How does a change in magnetic field induce an EMF in a coil?

A change in magnetic field induces an EMF in a coil through Faraday's Law of Electromagnetic Induction.

When a magnetic field changes in strength or direction, it creates a changing magnetic flux through a coil of wire. This changing flux induces an electromotive force (EMF) in the coil, according to Faraday's Law. The EMF is proportional to the rate of change of the magnetic flux, and the constant of proportionality is known as the mutual inductance of the coil and the magnetic field.

The induced EMF can be calculated using the equation EMF = -N(dΦ/dt), where N is the number of turns in the coil and dΦ/dt is the rate of change of magnetic flux. The negative sign indicates that the induced EMF opposes the change in magnetic flux that produced it, according to Lenz's Law.

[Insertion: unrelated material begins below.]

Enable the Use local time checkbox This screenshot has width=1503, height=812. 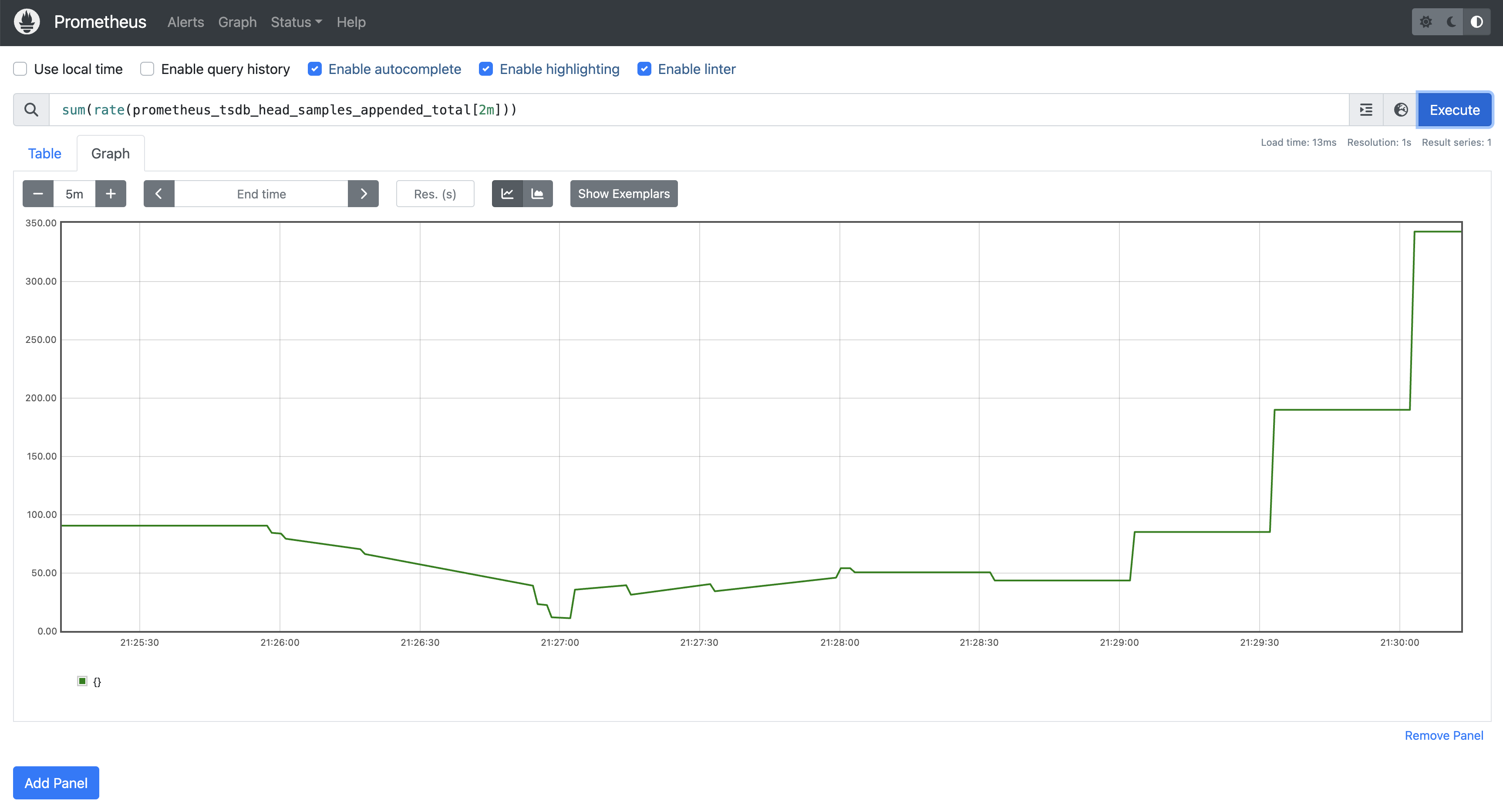(x=20, y=69)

This phenomenon is the basis for many practical applications, such as generators, transformers, and electric motors. In a generator, a coil of wire is rotated in a magnetic field, causing a changing flux and inducing an EMF in the coil. In a transformer, two coils are placed in close proximity, and a changing current in one coil induces a changing flux in the other coil, which in turn induces an EMF. In an electric motor, a changing current in a coil produces a changing magnetic field, which interacts with a fixed magnetic field to produce a torque that rotates the motor.